From Darwin to Shrek

Faces hold valuable clues to our inner emotions and motivation.  Wouldn’t you love to be a mind reader? The clues are all there for everyone to see, but most people don’t notice.  Most people don’t pay attention to those small facial movements, those fleeting looks, those involuntary expressions which give away our true thoughts and feelings. 

When I am coaching someone, I quite often see quick looks on people’s faces, small twitches, eye movements etc. Using NLP, you learn that eye movement can convey thought processes and often you can watch as someone has internal dialogue with themselves, thinks back on the past and imagines the future.  My mind was blown away with Malcolm Gladwell’s book “Blink“.  He introduced me to a Psychologist called Paul Ekman and then shortly afterwards, Sky had a programme called “Lie to me” which is all based on Eckman’s work.  Now before I can start talking about Ekman, I really need to begin with Charles Darwin.

Darwin

Charles Darwin said “I have no great quickness of apprehension or wit…my power to follow a long and purely abstract train of thought is very limited… (But) I am superior to the common run of men in noticing things which easily escape attention, and in observing them carefully.” 

In 1872 Charles Darwin published a book called “The Expression of the Emotions in Man and Animals”.  It was an instant bestseller, probably based on the success of his “Origins of Species”, but it met with quite a lot of resistance.  He included animals.  Did animals have emotions and were their expressions like those of humans?  He also claimed a very radical thought for the time, that facial expressions are universal, he believed very strongly in the “unity of mankind”.  This was the book that initiated the study of human behaviour, possibly the first book of psychology.  He was the first person to show people photographs and ask them what emotion they saw.  He noticed small changes that showed the difference between anger and love, disgust and shame, grief and horror. And yet for almost 90 years, his book was largely forgotten about.

Ekman

Let’s fast forward to the 1960’s to a man called Paul Ekman.  Paul Ekman was interested in studying faces.  He wanted to know where there was a common set of rules that govern the facial expressions that human being made.  The conventional thought in psychology at that time was that expressions were culturally determined.  In other words, he wanted to know if expressions were learnt or innate.  So he set off around the world with a set of photographs of men and women showing different expressions. He travelled to Japan, Brazil, and Argentina and into the jungles of the Far East and guess what?!! Everyone agreed what the expressions meant.

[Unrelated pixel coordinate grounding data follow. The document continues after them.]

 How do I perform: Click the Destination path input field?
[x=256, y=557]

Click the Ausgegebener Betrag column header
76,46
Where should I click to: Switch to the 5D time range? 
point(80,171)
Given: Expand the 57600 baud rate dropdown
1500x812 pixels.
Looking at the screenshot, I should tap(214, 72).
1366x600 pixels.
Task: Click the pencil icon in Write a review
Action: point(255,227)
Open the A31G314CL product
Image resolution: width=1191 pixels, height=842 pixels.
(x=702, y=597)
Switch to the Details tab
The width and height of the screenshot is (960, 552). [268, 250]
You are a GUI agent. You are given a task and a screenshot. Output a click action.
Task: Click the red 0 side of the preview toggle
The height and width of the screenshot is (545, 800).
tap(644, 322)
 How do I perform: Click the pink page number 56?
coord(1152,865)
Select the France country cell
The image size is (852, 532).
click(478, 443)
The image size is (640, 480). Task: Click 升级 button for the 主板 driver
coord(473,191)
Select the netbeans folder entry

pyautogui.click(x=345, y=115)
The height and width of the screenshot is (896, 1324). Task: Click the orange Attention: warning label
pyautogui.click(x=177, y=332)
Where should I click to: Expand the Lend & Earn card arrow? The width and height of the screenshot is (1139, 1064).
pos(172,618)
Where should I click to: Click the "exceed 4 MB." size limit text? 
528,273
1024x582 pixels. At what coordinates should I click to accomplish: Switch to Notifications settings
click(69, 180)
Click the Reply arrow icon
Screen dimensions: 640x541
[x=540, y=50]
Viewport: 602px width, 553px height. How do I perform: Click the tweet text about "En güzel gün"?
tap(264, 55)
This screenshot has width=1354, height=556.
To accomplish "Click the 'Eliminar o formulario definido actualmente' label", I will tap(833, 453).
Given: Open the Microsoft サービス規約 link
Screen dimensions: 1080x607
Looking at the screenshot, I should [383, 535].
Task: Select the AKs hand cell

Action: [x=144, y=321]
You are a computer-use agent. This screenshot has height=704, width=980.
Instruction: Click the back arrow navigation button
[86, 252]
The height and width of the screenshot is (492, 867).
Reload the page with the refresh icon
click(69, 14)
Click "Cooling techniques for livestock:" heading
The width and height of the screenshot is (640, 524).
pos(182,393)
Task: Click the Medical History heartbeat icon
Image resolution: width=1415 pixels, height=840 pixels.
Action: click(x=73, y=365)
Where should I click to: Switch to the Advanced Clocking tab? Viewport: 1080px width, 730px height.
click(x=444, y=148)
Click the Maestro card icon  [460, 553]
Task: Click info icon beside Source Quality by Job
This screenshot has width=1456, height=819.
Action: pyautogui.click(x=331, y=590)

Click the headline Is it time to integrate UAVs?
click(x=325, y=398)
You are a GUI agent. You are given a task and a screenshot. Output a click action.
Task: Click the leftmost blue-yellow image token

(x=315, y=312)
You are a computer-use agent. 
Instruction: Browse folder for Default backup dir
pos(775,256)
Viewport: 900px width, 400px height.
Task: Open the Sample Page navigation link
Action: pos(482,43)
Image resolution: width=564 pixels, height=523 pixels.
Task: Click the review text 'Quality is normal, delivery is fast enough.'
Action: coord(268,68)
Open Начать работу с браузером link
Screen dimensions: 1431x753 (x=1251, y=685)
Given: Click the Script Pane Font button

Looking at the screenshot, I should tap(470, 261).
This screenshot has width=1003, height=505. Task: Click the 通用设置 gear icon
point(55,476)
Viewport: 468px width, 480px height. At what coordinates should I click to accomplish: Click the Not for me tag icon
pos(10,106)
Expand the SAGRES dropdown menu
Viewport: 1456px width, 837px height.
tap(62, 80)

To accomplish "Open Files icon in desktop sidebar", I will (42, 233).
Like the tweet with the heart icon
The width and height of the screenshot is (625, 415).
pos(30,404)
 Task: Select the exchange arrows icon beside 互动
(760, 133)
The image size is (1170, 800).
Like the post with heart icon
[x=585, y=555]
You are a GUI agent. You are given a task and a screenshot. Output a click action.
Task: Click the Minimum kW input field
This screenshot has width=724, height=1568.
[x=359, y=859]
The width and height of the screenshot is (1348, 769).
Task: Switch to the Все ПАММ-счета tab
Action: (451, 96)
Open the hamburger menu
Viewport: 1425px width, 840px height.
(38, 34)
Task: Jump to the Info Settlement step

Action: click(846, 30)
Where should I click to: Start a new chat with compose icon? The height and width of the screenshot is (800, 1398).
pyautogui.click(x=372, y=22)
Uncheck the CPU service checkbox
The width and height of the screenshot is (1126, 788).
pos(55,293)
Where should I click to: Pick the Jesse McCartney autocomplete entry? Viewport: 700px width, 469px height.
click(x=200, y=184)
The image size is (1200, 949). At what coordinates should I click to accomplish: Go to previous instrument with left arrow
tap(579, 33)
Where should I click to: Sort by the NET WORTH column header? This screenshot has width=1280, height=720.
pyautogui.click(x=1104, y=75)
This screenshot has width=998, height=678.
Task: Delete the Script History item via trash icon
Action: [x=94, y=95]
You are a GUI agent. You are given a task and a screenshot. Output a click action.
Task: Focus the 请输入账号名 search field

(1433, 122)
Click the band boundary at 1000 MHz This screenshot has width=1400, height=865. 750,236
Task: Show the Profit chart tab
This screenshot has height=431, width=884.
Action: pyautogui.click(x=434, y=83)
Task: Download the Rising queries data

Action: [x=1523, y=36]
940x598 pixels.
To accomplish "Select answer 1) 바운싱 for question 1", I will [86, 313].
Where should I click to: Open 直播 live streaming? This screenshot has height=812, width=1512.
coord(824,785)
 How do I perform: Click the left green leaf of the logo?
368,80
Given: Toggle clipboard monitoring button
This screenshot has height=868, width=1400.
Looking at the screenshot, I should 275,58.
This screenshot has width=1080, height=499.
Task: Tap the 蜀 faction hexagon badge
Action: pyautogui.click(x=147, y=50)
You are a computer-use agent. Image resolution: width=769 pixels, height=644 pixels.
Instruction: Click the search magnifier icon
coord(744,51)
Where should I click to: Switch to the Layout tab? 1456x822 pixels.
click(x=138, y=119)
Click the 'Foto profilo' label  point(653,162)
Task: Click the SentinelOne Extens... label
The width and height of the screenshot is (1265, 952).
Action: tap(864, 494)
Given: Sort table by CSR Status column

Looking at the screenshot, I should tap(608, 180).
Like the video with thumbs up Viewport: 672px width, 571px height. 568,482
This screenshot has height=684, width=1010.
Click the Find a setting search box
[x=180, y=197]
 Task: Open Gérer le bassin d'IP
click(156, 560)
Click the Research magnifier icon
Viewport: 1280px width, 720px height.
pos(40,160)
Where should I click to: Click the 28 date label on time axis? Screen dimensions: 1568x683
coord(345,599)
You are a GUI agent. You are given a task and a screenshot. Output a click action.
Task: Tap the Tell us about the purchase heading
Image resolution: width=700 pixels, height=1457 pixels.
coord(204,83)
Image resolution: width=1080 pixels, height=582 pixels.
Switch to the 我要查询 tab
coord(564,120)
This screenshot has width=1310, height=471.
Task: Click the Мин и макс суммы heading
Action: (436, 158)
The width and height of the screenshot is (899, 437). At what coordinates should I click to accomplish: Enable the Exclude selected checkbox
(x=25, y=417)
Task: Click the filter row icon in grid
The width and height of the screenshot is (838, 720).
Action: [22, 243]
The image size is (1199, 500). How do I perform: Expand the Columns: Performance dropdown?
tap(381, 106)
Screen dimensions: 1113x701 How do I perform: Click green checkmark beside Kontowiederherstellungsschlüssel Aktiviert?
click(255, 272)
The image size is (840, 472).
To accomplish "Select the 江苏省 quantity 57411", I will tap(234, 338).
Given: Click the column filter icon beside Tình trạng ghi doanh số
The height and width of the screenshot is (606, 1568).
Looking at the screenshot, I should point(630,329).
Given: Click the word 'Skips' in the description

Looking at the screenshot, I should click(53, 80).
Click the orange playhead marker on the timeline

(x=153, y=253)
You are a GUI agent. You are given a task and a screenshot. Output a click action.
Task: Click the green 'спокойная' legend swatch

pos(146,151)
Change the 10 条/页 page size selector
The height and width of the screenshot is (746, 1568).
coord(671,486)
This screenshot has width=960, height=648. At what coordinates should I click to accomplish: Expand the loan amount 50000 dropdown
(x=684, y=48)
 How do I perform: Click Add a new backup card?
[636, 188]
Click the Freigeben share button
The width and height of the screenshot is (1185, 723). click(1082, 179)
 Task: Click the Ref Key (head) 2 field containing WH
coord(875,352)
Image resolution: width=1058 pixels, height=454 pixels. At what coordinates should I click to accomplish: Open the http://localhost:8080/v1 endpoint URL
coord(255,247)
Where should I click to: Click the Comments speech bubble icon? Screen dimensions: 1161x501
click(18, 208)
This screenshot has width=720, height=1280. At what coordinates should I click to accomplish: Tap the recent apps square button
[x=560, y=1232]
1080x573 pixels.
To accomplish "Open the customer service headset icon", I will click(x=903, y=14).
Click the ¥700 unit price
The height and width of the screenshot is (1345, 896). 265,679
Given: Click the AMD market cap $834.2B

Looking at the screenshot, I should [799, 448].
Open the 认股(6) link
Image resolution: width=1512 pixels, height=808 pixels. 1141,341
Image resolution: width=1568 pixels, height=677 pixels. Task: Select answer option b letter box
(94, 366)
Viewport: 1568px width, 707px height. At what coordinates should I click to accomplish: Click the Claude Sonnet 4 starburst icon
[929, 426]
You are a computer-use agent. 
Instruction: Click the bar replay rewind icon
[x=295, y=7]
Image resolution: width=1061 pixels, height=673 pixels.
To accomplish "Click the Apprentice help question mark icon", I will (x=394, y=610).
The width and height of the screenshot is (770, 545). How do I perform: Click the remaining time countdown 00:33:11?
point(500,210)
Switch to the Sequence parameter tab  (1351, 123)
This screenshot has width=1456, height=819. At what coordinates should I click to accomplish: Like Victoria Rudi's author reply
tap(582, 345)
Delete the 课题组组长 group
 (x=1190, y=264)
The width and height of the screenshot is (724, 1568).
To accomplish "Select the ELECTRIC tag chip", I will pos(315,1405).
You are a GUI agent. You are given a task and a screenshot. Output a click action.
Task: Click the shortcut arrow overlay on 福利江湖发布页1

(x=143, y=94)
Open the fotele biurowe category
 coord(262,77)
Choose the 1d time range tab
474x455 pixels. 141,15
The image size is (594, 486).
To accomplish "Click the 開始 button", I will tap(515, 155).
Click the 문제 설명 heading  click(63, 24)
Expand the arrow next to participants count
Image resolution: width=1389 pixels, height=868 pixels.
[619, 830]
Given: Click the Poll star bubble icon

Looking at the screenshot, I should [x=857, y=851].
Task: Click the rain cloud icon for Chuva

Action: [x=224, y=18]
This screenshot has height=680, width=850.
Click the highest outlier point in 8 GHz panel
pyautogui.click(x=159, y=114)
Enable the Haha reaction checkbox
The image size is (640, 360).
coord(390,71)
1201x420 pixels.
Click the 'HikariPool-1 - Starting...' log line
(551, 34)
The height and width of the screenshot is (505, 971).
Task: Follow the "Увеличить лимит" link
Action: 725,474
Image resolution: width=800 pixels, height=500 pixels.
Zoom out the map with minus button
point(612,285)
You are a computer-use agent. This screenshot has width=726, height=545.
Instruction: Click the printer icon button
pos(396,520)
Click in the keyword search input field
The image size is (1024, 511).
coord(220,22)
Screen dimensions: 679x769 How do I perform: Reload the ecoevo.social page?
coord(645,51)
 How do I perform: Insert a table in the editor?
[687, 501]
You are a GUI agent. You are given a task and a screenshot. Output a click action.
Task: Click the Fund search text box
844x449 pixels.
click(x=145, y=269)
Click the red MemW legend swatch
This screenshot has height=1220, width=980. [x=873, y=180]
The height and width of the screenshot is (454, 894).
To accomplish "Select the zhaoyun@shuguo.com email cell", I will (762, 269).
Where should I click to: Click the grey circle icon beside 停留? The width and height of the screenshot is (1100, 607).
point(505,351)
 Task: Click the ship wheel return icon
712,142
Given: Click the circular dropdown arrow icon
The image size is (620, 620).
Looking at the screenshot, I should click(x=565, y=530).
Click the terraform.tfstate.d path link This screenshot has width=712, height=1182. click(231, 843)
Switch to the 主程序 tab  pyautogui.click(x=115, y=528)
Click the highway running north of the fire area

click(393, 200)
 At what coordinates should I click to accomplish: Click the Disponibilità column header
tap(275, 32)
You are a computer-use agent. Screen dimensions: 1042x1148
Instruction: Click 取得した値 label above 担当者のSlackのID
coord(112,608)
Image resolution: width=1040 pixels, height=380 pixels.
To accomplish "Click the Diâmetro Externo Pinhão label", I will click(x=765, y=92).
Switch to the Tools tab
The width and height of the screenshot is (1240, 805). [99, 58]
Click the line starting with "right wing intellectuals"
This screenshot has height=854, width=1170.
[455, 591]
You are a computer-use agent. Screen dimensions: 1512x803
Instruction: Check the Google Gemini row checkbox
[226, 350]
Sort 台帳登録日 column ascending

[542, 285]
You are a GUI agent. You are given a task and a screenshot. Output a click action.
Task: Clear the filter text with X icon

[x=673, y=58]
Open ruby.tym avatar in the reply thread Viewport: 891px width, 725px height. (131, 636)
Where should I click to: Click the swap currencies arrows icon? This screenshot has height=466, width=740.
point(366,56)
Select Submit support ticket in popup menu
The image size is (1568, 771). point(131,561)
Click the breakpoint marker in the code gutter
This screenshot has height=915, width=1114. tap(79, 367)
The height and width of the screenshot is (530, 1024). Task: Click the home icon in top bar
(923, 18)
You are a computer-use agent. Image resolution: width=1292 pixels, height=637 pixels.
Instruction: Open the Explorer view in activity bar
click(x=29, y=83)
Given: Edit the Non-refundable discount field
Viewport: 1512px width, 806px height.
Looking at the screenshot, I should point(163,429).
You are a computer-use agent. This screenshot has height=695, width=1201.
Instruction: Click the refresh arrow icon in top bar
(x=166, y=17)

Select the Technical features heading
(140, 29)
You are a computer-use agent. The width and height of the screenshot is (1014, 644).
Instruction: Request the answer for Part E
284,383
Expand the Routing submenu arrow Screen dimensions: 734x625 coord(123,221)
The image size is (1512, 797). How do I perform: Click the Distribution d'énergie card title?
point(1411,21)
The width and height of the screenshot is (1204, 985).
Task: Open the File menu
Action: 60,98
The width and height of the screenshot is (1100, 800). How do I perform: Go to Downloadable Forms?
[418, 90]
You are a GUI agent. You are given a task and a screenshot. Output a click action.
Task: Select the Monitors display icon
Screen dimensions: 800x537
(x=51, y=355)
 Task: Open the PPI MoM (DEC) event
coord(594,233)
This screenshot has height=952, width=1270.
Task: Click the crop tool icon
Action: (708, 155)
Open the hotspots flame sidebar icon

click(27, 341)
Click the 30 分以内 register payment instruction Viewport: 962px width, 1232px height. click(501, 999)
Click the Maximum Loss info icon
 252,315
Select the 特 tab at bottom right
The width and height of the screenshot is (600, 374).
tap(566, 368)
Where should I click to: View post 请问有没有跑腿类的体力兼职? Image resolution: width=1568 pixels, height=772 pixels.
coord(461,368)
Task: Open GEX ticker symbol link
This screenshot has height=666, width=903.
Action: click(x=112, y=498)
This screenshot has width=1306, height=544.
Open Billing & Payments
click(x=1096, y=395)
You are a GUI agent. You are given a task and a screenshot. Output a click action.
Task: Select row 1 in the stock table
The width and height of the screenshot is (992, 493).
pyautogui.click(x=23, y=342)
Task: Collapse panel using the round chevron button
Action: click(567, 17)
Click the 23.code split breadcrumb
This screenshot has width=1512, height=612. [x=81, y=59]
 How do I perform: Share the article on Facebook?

 He realised that he needed to unpack the face and together with Wallace Friesen, they looked at all the facial muscles and logged all the possible expressions made with 5 muscles group, over 10 000 combinations.  This exercise took 7 years and caused a fair amount of pain, if they could move the muscle voluntarily, they went to someone who injected the muscle with an electrically stimulate the muscle.  A lot of the combinations were meaningless, but they ended up with 3000 recognisable emotions.  They called the rules for reading and interpreting them the FACIAL ACTION CODING SYSTEM or FACS

One interesting thing that emerged during the seven years that it is impossible to make an expression without feeling the emotion, the expression generates the same physiological changes that the emotion does, e.g. anger, anguish  Some expression had both Ekman and Friesen feeling dreadful.

So not only can you read what is going on in someone’s mind, but by recreating the face you get the emotions

Another study in Germany has backed up this finding; they showed two groups of people the same cartoons.  The first group had to watch them with a pencil between their teeth (and enforced smile) and the second group had to hold the pencil between their lips (so they couldn’t smile).  Guess which group found the cartoons significantly more funny?

Shrek

 Now you may be asking what has all of this to do with Shrek?

 Well, FACS has become very useful for a large number groups including psychiatrist and law enforcement officers as well as computer animators at Pixar (Toy Story) and DreamWorks, yes you guessed it, Shrek.  Did you every wonder how animation had got to be so good?  We can relate to the cartoon figures such as Shrek, because we recognise the human emotion signals that they are displaying.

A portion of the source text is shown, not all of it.